Dal Sassuolo al Sassuolo: il ritorno di Ale

Corriere dello Sport (F.Guerrieri) – Sembra passata una vita, ma in realtà è poco più di un anno. Riavvolgiamo il nastro: 26 ottobre 2016, Sassuolo-Roma. Spalletti soddisfatto in panchina perché i giallorossi sono avanti 3-1 a cinque minuti dalla fine. Poi il contrasto che all’improvviso toglie il sorriso a tutti: Lirola e Florenzi vanno sul pallone, Alessandro anticipa lo spagnolo che prende il ginocchio del giocatore giallorosso. Il numero 24 cade a terra, si capisce subito che è qualcosa di grave. Il giorno dopo arriva il responso: «Rottura del legamento crociato anteriore del ginocchio sinistro». Ale entra in un tunnel dal quale esce solo un anno dopo. Ora si è ripreso quella fascia destra che Bruno Peres gli ha tenuto in caldo durante la sua assenza. Quell’infortunio l’ha fatto crescere trasformandolo in un uomo, gli ha fatto capire chi gli vuole bene davvero. Daniele De Rossi per esempio, il capitano è stato vicino a Florenzi tutta la prima notte e non l’ha mai lasciato solo nemmeno nei giorni successivi. Amici, prima che compagni. In comune il sangue giallorosso che scorre da sempre nelle vene.

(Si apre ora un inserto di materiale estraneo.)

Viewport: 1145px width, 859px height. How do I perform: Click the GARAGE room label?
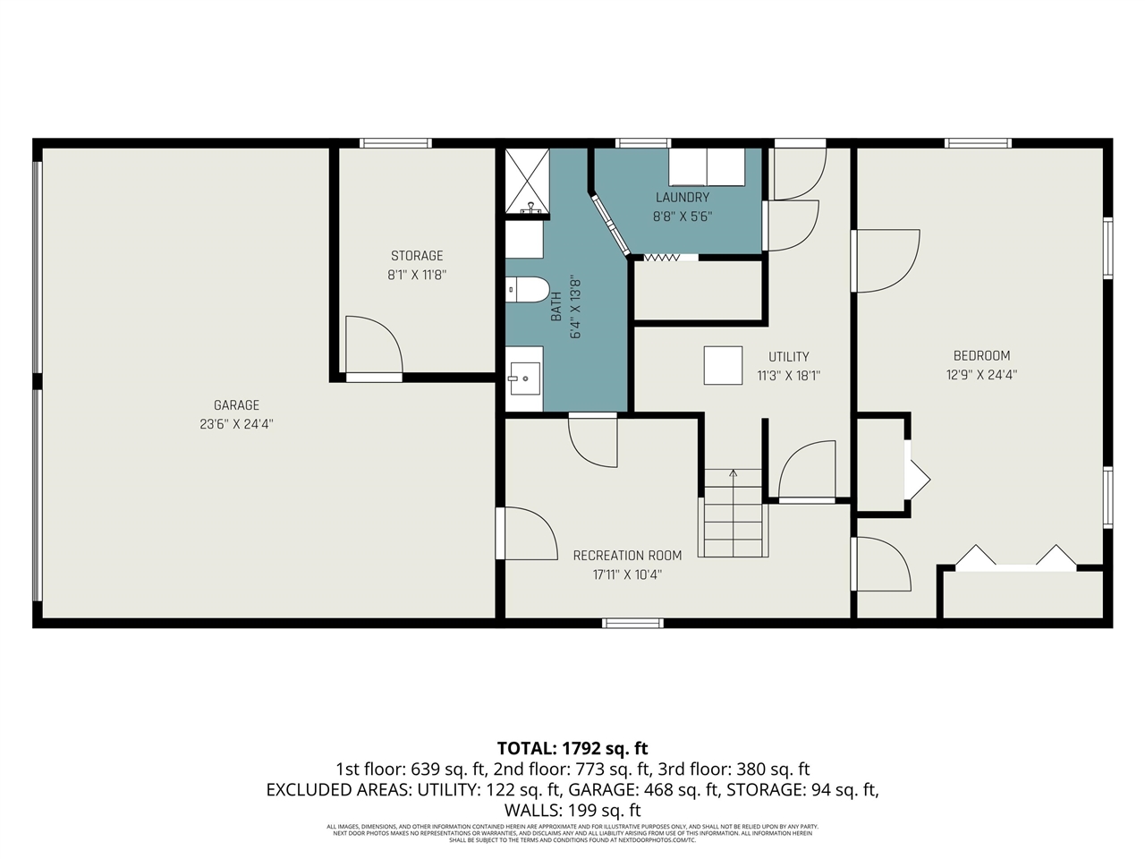point(236,405)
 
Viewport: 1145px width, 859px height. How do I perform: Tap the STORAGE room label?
point(417,256)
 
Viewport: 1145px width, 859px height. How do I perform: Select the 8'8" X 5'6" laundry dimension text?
point(683,217)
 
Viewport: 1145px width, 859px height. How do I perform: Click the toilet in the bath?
point(527,289)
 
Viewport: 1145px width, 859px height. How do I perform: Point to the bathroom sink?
point(525,378)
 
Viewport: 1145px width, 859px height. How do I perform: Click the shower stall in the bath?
point(526,182)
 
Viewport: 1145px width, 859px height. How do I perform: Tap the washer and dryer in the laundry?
point(707,166)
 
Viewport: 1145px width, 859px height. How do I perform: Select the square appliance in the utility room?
point(723,365)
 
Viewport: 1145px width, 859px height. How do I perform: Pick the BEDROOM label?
point(981,355)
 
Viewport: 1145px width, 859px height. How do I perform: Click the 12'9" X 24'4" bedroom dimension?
point(981,376)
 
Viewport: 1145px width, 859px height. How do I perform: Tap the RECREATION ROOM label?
point(627,556)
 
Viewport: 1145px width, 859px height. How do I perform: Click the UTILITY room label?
point(788,356)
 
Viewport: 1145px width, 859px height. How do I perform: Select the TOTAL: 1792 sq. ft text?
point(572,748)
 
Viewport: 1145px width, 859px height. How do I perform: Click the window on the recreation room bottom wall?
point(632,623)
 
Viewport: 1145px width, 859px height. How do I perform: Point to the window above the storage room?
point(395,143)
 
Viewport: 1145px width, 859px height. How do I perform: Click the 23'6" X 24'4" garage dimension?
point(236,425)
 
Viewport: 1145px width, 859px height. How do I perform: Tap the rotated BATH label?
point(556,307)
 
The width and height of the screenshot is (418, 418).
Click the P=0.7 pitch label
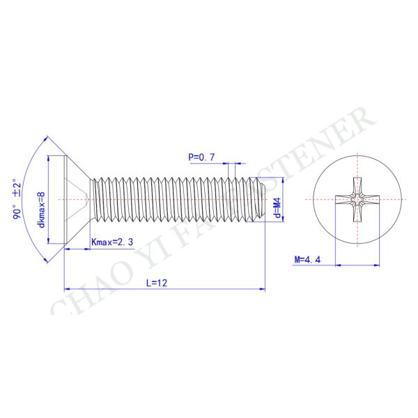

DUECENTO – Una vita alla Roma per Florenzi, ad eccezione di una sola stagione in B a Crotone. Giusto il tempo di vincere il premio come miglior giovane del campionato e tornare. Quella con il Sassuolo è una gara speciale per Florenzi, una giornata storica: Ale raggiunge oggi le 200 presenze in maglia giallorossa in tutte le competizioni. Traguardo importante per un romano e romanista che vive le partite in modo unico. La prima è quella che non si scorda mai: maggio 2011, Roma-Samp all’Olimpico, in panchina Vincenzo Montella. Vicino a lui quel ragazzino sbarbato con lo sguardo determinato di chi vuole diventare una bandiera della Roma. Pensiero fisso da quando ha iniziato a giocare a calcio. A un certo punto l’allenatore giallorosso si gira verso di lui: «Ale, scaldati che entri». Quasi non ci credeva. Fuori Totti, dentro Florenzi. Un sogno: «Ero teso, ma Francesco mi ha sorriso e mi ha tranquillizzato». E chissà come si sentiva tranquillo quando nella gara di Champions contro il Barcellona ha segnato da 60 metri. Un gol che ha fatto il giro del mondo ma lui non si è esaltato: «Volevo darla a Dzeko, poi ho deciso di provarci». Umile e sincero. Come l’abbraccio alla nonna in tribuna dopo la rete nel derby. Anche lì, la semplicità fatta persona e un gesto che è passato alla storia. Sette anni in prima squadra (più altri nove nel settore giovanile). Florenzi è il sogno di ogni bambino, è quel ragazzo diventato uomo dopo aver superato le difficoltà della vita. Dal Sassuolo al Sassuolo, il giorno delle 200.